Significantly, Guénon’s first book, published in 1924 was entitled
Orient et Occident (East and West) and touches on Daoist ideas as part
of his development of an esoteric, traditionalist paradigm. In his Symbolisme
de la Croix (1931), which was composed in part for La Gnose, he
writes extensively on the concept of jingyong (unchanging middle) and on
the yin-yang symbol and its universal significance for all religious and
esoteric traditions, specifically quoting many times La Voie
Métaphysique written by the Daoist “initiate” Puyon
(Matigoi) who cites the Yijing. Guénon also compares the Sufi
“primordial man” with the kabbalist Adam Cadmon and the Daoist
“wang” (Emperor) quoting the Daodejing.
[50]
In later
works such as La Métaphysique Orientale (1939) and particularly
in La Grande Triade (1946/1994), Guénon focuses on the Daoist
ternary-- Heaven, Man, Earth -- while referencing other traditions, as an “inescapable feature of all
spirituality,” a triad whose symbolic structure, according to
Guénon, offered guidance for inner development and spiritual
transformation. Guénon continued this comparative and analogical
analysis of Daoism in relationship to Sufism and other traditions until the end
of his life, particularly as epitomized in his work, Insights into Islamic
Esoterism & Taoism (Aperçus sur l'Esotérisme Islamique
et le Taoïsme, 1973).
[51]
The
Italian hermetic and magical baron, Giulio (Julius) Evola, was a keen follower
of Guénon and wrote a book on his life among his many other esoteric
works. While Evola, as a "philosopher-visionary", sage, esotericist,
painter and mountaineer applied the traditionalist and perennialist ideology to
political matters, he also had a strong interest in Daoism. Evola borrowed from
Daoist, Buddhist and Tantric texts to formulate his magical theories of
correspondence. Recently, Evola’s thoughts on Daoism have been published
in Taoism: The Magic, the Mysticism (1995).
[52]
Evola, whose
interests centered on an “aristocracy of the spirit” epitomized by
heroic, kingly figures and ascetic, mystical “men of knowledge,”
understood Taoism as a paradigm of the “primordial Eastern
tradition.” Lao-tzu, whose teachings are described as “mysterious,
elusive, and bewildering,” became a “super-temporal being”
after his death (a reference to the divinization of Lao-tzu in the later Han
period), and was an initiator of “real men” though his visionary
appearances to various Chinese masters. This initiatic element reflects a
universal esoteric current “strictly associated with the royal
function” meant to guide elect human beings to higher knowledge. Evola
regarded the Tao Te Ching as an esoteric text of the great
“primordial tradition” centered on the Dao, or Way, manifest in two
aspects: the great principle of primordial unity (transcendence) and the active
principle (immanance) of spiritual virtue or law (de).
37
He
rejects, as did other traditionalists, the religious (daojiao) aspects
of Daoism, focusing on the “impersonal” philosophical teaching (daojia)

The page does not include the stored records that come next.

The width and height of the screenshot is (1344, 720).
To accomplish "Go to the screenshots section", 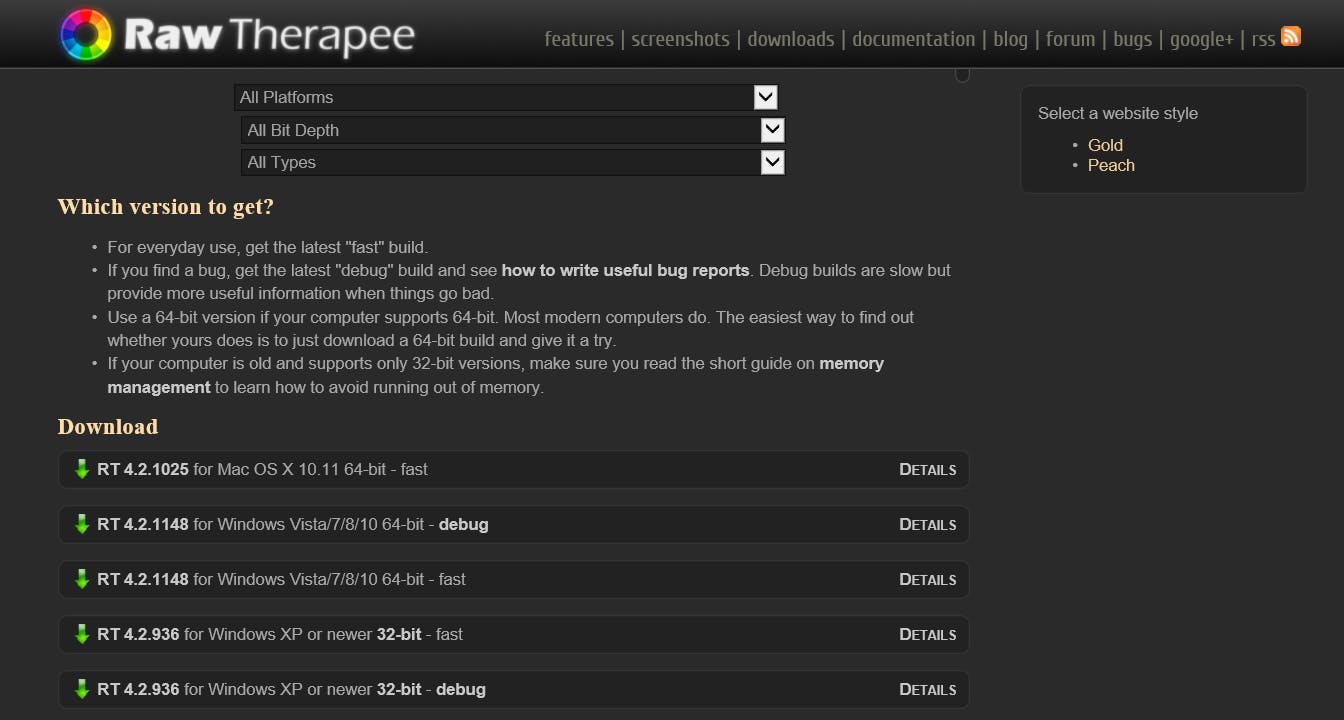I will click(680, 40).
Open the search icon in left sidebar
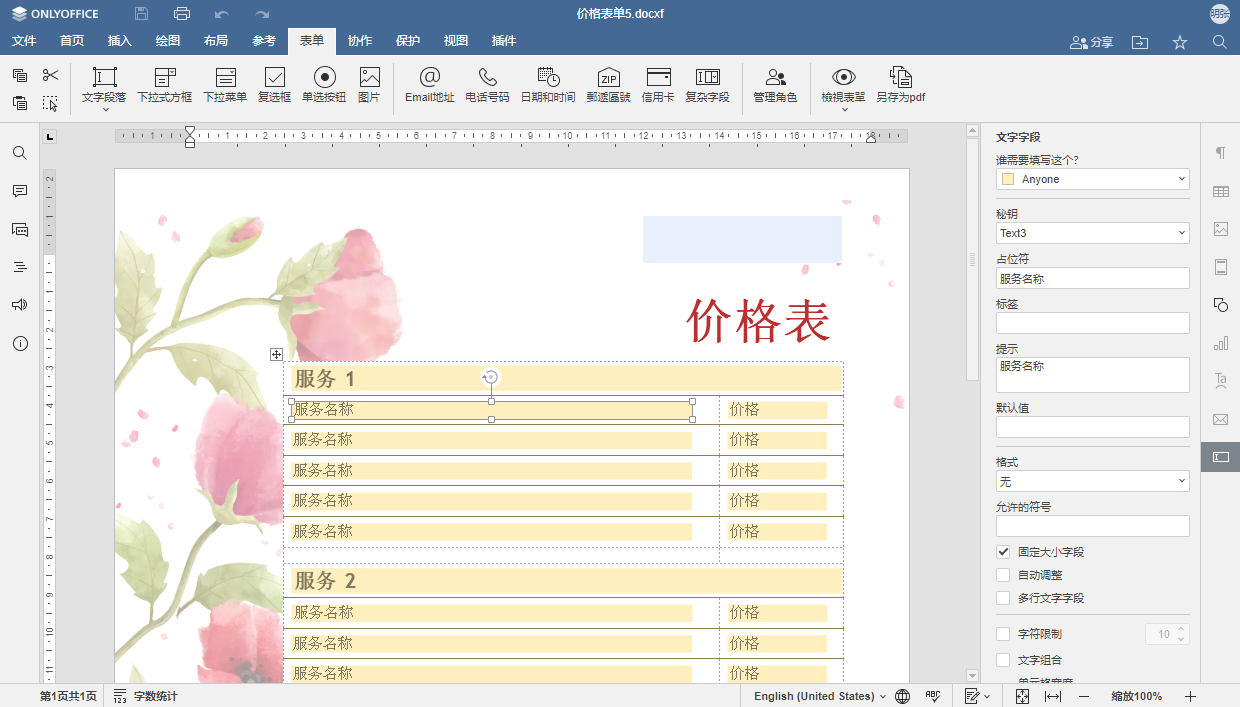 19,153
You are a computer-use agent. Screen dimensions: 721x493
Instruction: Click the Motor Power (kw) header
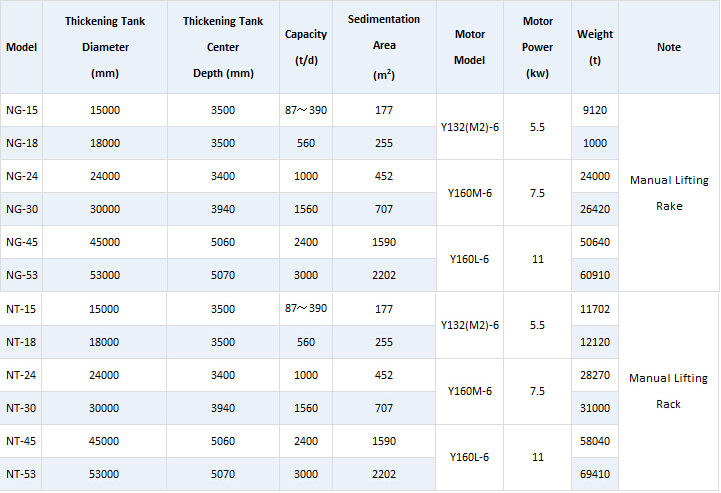pyautogui.click(x=537, y=47)
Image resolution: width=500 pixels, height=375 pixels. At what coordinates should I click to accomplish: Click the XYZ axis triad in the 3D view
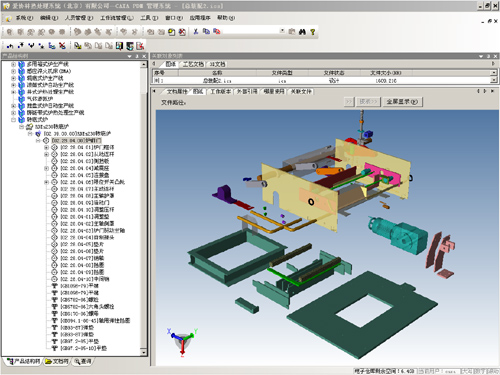182,342
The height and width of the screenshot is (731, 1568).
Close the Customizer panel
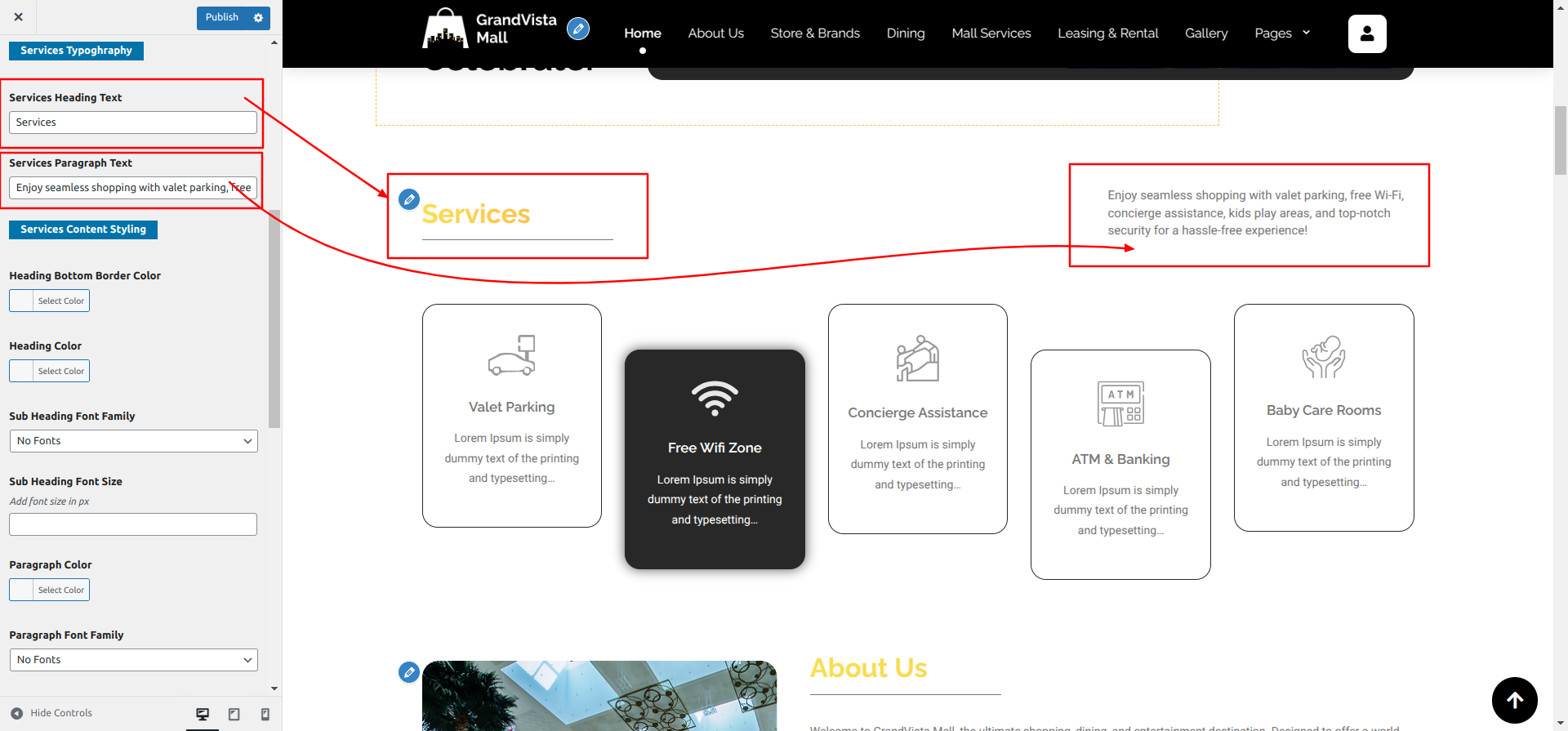[18, 17]
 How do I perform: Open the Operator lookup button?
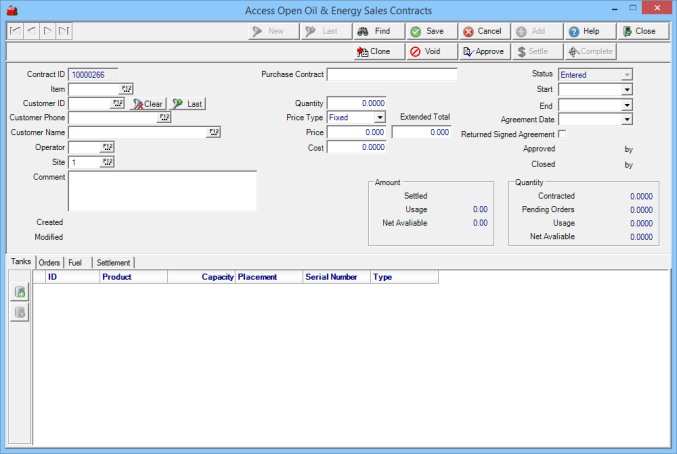coord(108,147)
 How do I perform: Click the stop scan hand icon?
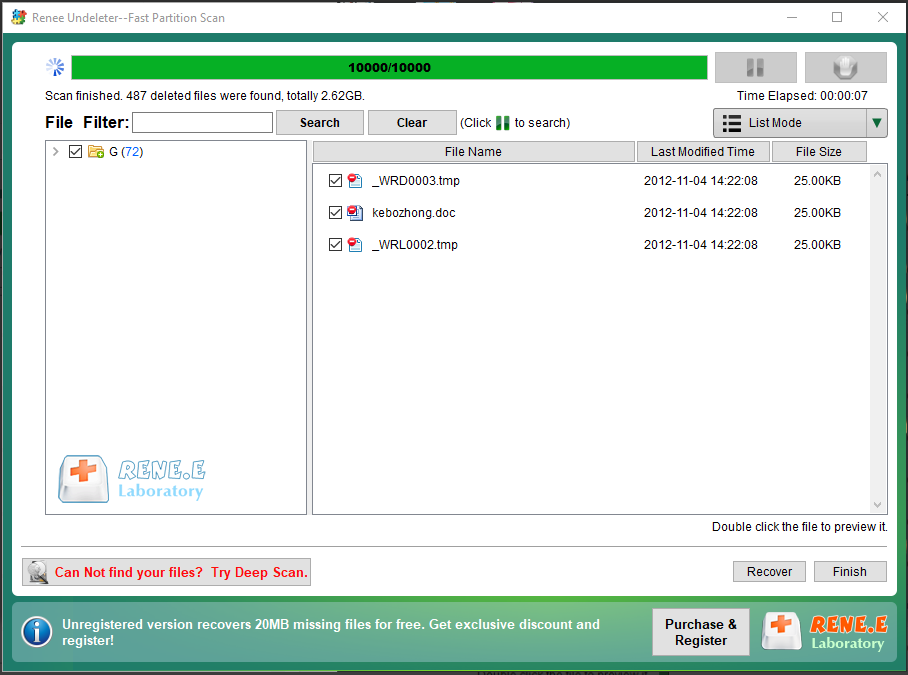[845, 68]
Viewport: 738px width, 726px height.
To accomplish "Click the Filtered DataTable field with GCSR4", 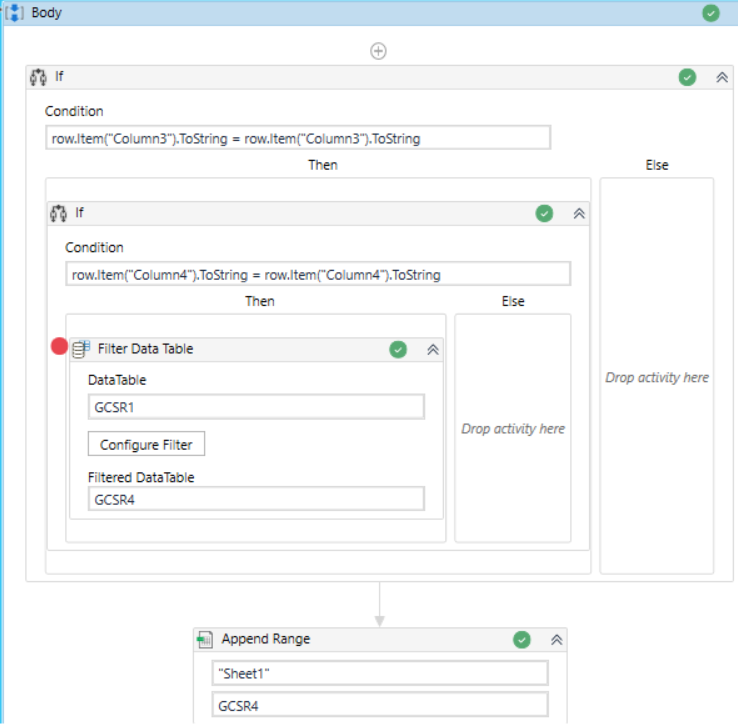I will pyautogui.click(x=256, y=499).
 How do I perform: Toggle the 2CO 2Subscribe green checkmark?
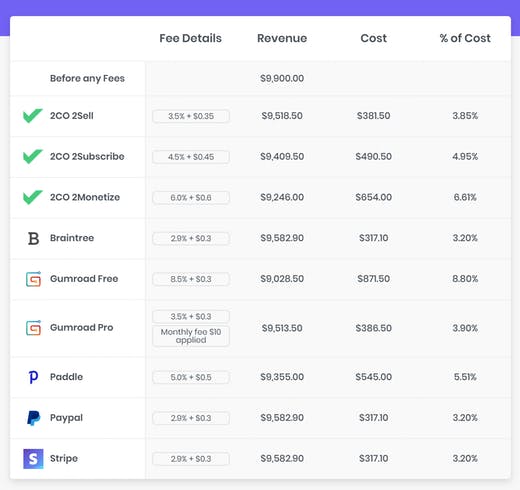(x=33, y=156)
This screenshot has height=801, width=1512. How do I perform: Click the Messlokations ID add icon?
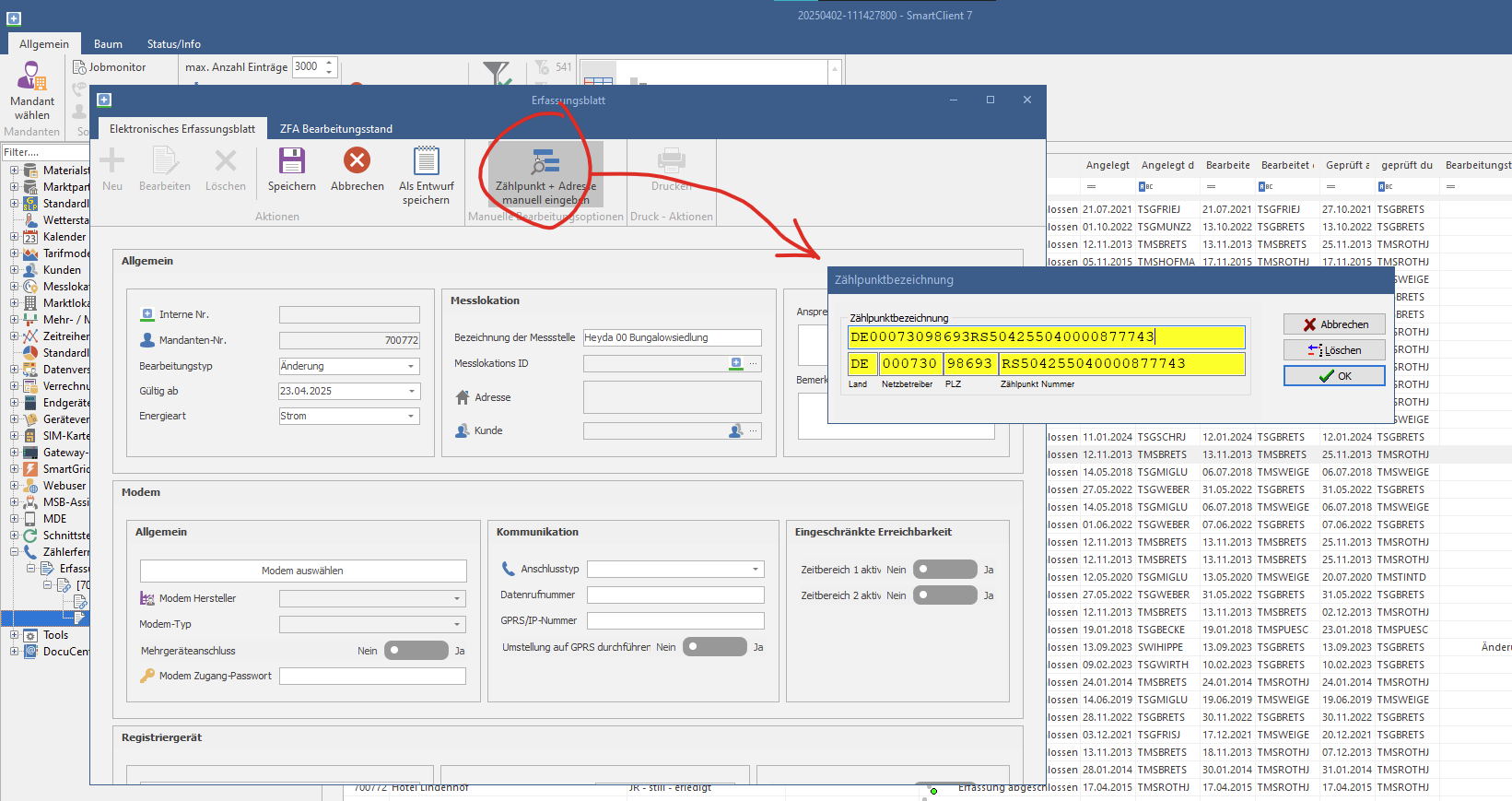(736, 363)
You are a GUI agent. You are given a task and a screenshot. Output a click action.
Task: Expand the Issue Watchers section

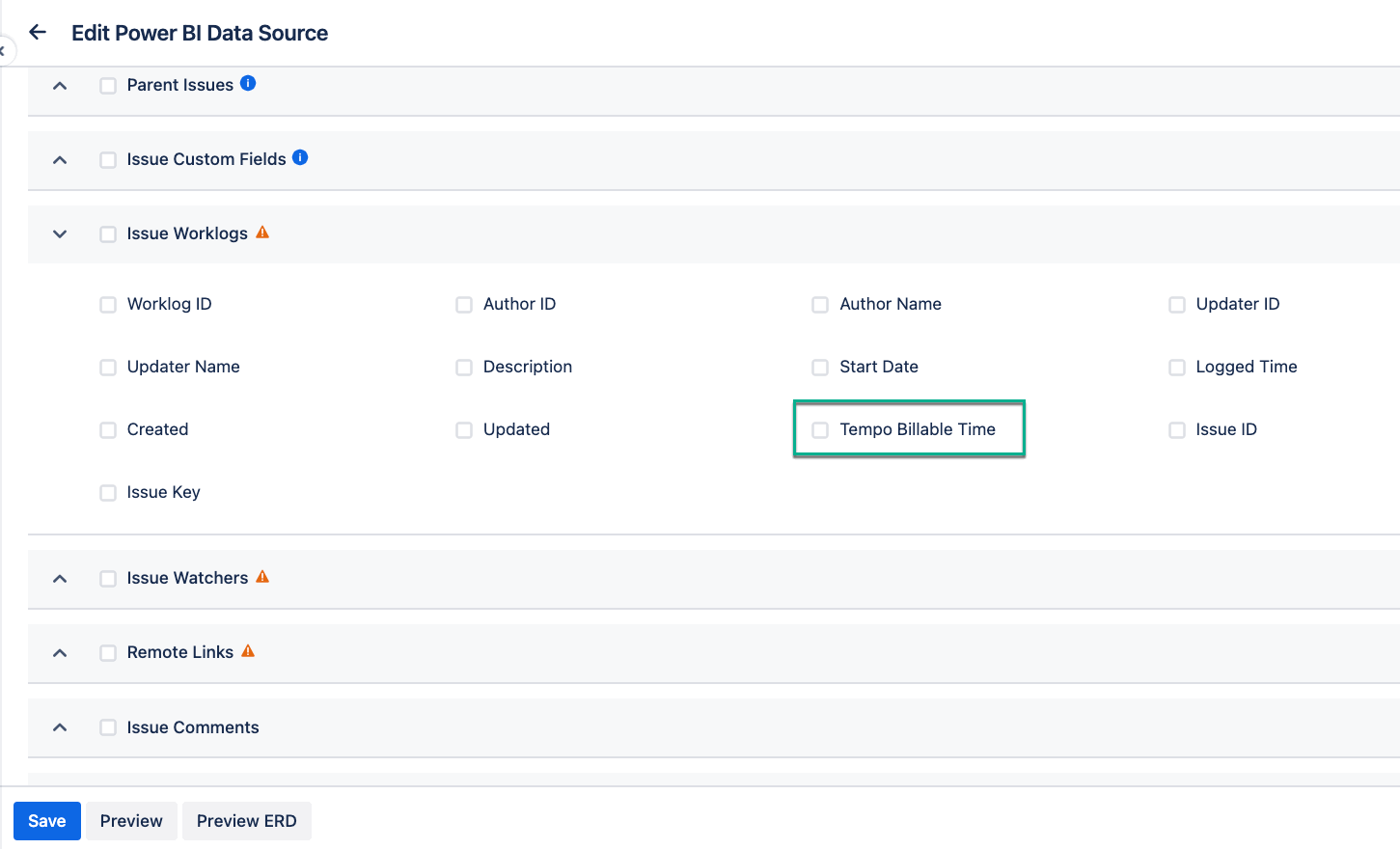(x=59, y=578)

of the text as “characteristic of the Far Eastern Weltanschauung,
its superhuman purity...and what may be called its ‘immanent
transcendentalism’.”
For Evola, Daoism reflected a prefect integration of both immanence and
transcendence, actualized through the virtue of emptiness (wu), in order
for these two aspects of the Dao to initate the “eternal development of
the world.” However, somewhat at odds with his rejection of religious
Daoism, he theorized that virtue (de) is a magical power whose efficacy
was not based on a “moralizing theology” (Christian) but was an
expression of a “superior influence uncaring about individual human
existence.” This virtue was a magical power of presence that “real
men” manifested through their spiritual perfection, a presence that did
not require them to act, but only to be “real” in order for that
magical efficacy to impact others and the world at large. The “men of
Dao” undergo a profound transformation “beyond form” that
results in their being true men of spirit (shenren), “illumined by
a great light” and beyond all rudimentary forms of change or horizontal
existence. The term “real men” for Evola reflects an ontological
state of spiritual perfection that he borrowed from Guénon as a “purified
and subtle doctrine of the ‘superman’.” Such “real
men” are rare, aristocrats of the spirit concerned with
“transcendental inner life and not external social conduct.”
[53]
The
Daoist concept of spontaneity (po) is interpreted by Evola as not
“animal-like innocence” but a state hinted at in the myth of the
Golden Age as the “naturality of the supernatural” in certain
individuals. The perfected “real man” of Dao does not act but
bends, withdraws, gives in, in order that the principles of yin-yang may
manifest the will of the Dao in harmony with him who is truly in accord with
the Dao. Such an individual is an “impenetrable type of initiate”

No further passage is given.